Saturday, September 16, 2017

The Fact Of A Body by Alexandria Marzano-Lesnevich

The facts are grim and undeniable.  In the first week of February, 1992, in the rural town of Iowa, Louisiana, Jeremy Guillory, six, goes next door to see if his buddy can come out and play.  The man who comes to the door, Ricky Langley, tells Jeremy that his buddy is gone but will be back soon.  Does he want to come in and wait?  Jeremy knows Ricky who rents a room from his buddy's parents and who has babysat for him and the couple's children so he goes in.

Later that day his mother, Lorilei, goes out and calls Jeremy to come in for supper.  He doesn't respond, so she goes next door.  Ricky comes to the door and tells her he hasn't seen Jeremy.  She goes to her brother's house close by but they haven't seen Jeremy either so they call the police.  A massive search ensues, lasting for three days.  But the search will find nothing because Ricky Langley killed Jeremy in the first minutes after he entered the house.  He stored his body in his bedroom closet, wrapped in blankets and a garbage bag.

Years later, Alexandria Marzano-Lesnevich comes to Louisiana as an intern at a firm that handles Death Row appeals.  The case she is given to help with is that of Ricky Langley who was sentenced to death at his trial for the murder of Jeremy Guillory.  Although she has spent her life opposing the death penalty, she is amazed to find that her overwhelming response is to agree with the verdict and wish for the death penalty to be applied.  What causes this emotion which seems to contradict her core beliefs?
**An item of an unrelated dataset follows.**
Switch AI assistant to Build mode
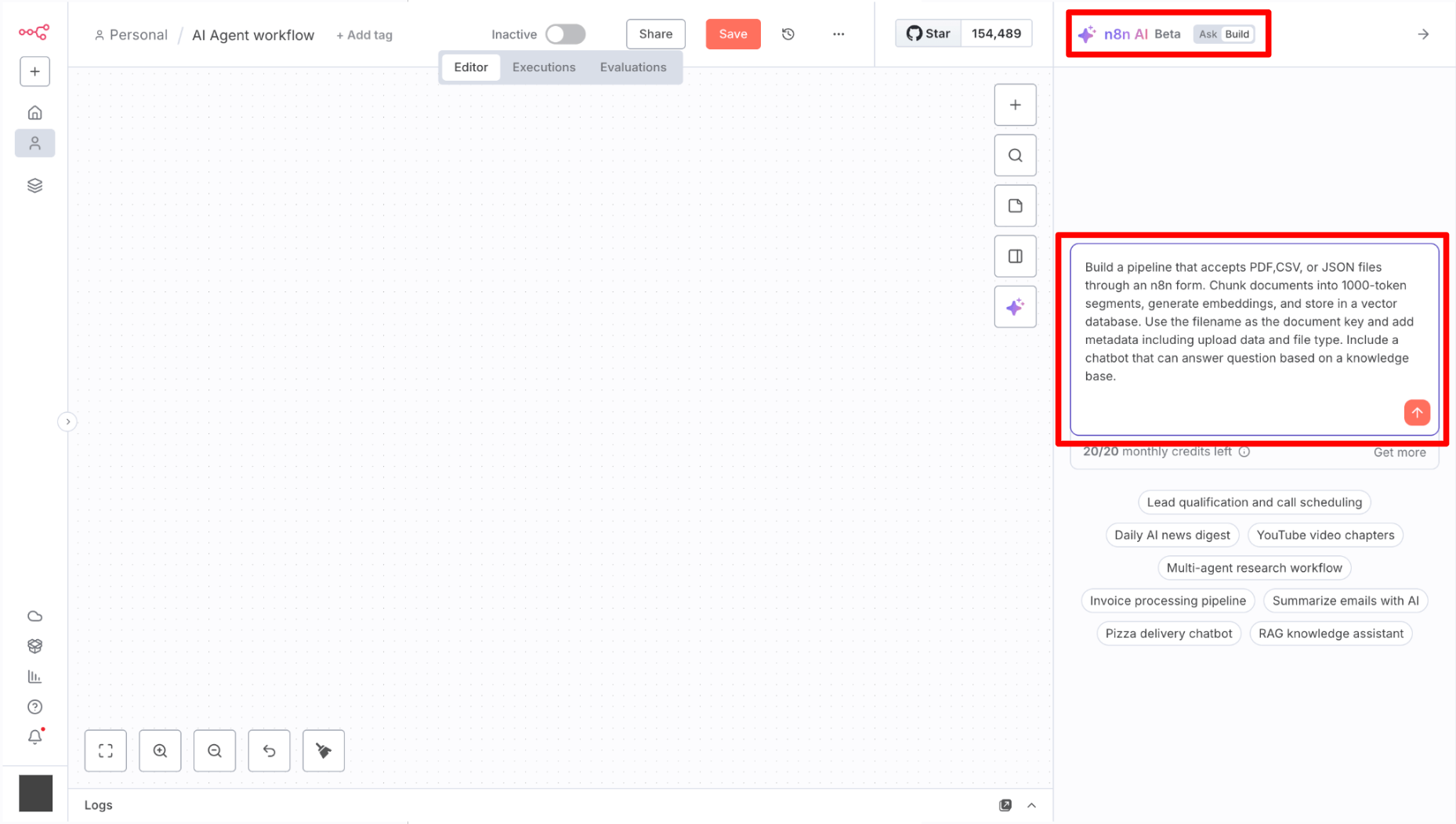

The author then delves into the backstory of both Ricky and her own family.  The central truth of her childhood is that she was molested for several years by her maternal grandfather, abuse that her family denied and shoved away.  That denial shaped her childhood and made her determined to find another life that the one she had led to that point.  She was also traumatized when she found out that she wasn't a twin, but a triplet with one sibling that didn't survive for long and wasn't mentioned in the family.  Ricky's childhood started with a family tragedy; a car wreck that killed two of his siblings and put his mother in the hospital for months in a full body cast.  On a home visit, she is somehow impregnated and that was Ricky.  No one believed it was possible so his mother continued to receive massive amounts of medicine and painkillers.  The doctors wanted to terminate the pregnancy when it was finally discovered as they thought there was a high chance of birth defects but the parents refused and Ricky was born.  Was this the reason that he started molesting children when he was nine or ten?  No one will ever know.  Ricky was always a strange child who didn't have friends and was the odd one out in the family dynamic.
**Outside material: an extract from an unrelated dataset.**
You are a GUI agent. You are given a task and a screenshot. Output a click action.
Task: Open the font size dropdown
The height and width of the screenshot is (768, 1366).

Ricky's first trial is overturned and he actually receives three trials before he is finally sentenced to life in prison.  The author follows the trials and the surprising fact that Jeremy's mother testified for the defense in the second trial because she didn't want the death penalty.  As the author uncovers more and more of Ricky's troubled life, she also delves into her own family's troubled lives and states the question of how do we fix the point in time when a story begins?  With Ricky, did the story start when he murdered Jeremy or did it start when he was born with so many counts against him?  How responsible was he as he asked for help multiple times that he didn't receive?

This is a chilling book that raises many questions for the reader.  How do we overcome tragic events in our lives?  Can we push the damage aside and emerge whole?  What is the role of choice, or more simply, nature vs. nurture?  This is a compelling memoir that will leave the reader thinking about these issues long after the last page is turned.  This book is recommended for true crime readers as well as those interested in memoirs about overcoming obstacles.